**PROBLEM DETAILS:** Extract the records in full, leaving every picture out.

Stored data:
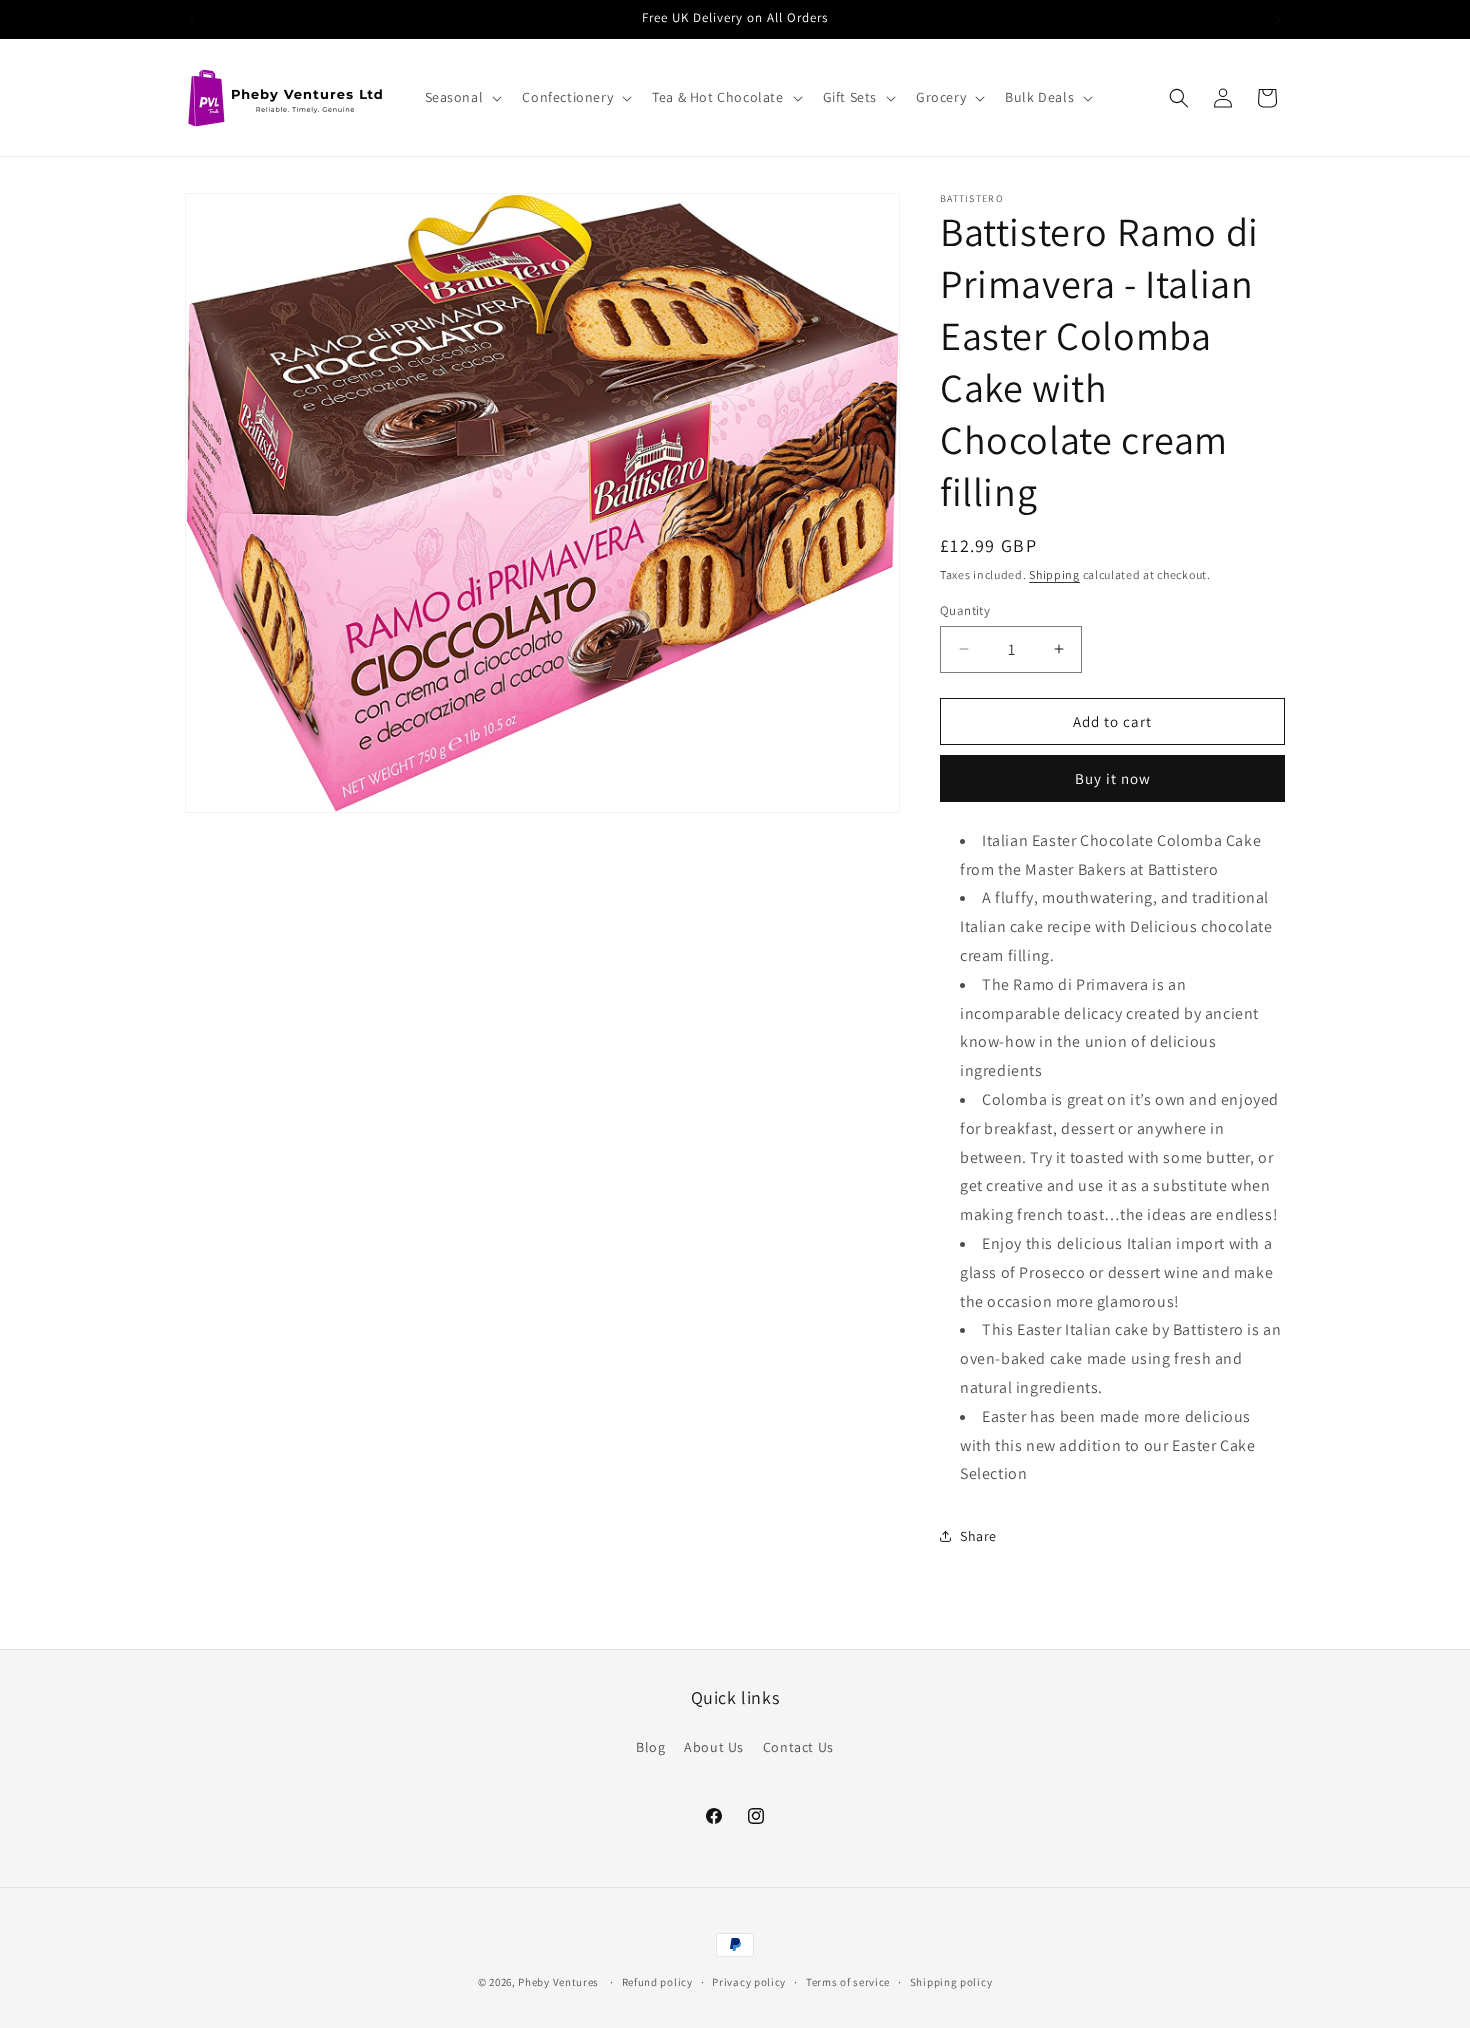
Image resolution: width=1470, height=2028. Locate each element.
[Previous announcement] (192, 19)
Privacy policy (749, 1982)
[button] (462, 97)
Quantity (965, 609)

**EXERCISE OUTPUT:**
Image resolution: width=1470, height=2028. Locate each element.
[Previous announcement] (192, 19)
Privacy policy (749, 1982)
[button] (462, 97)
Quantity (965, 609)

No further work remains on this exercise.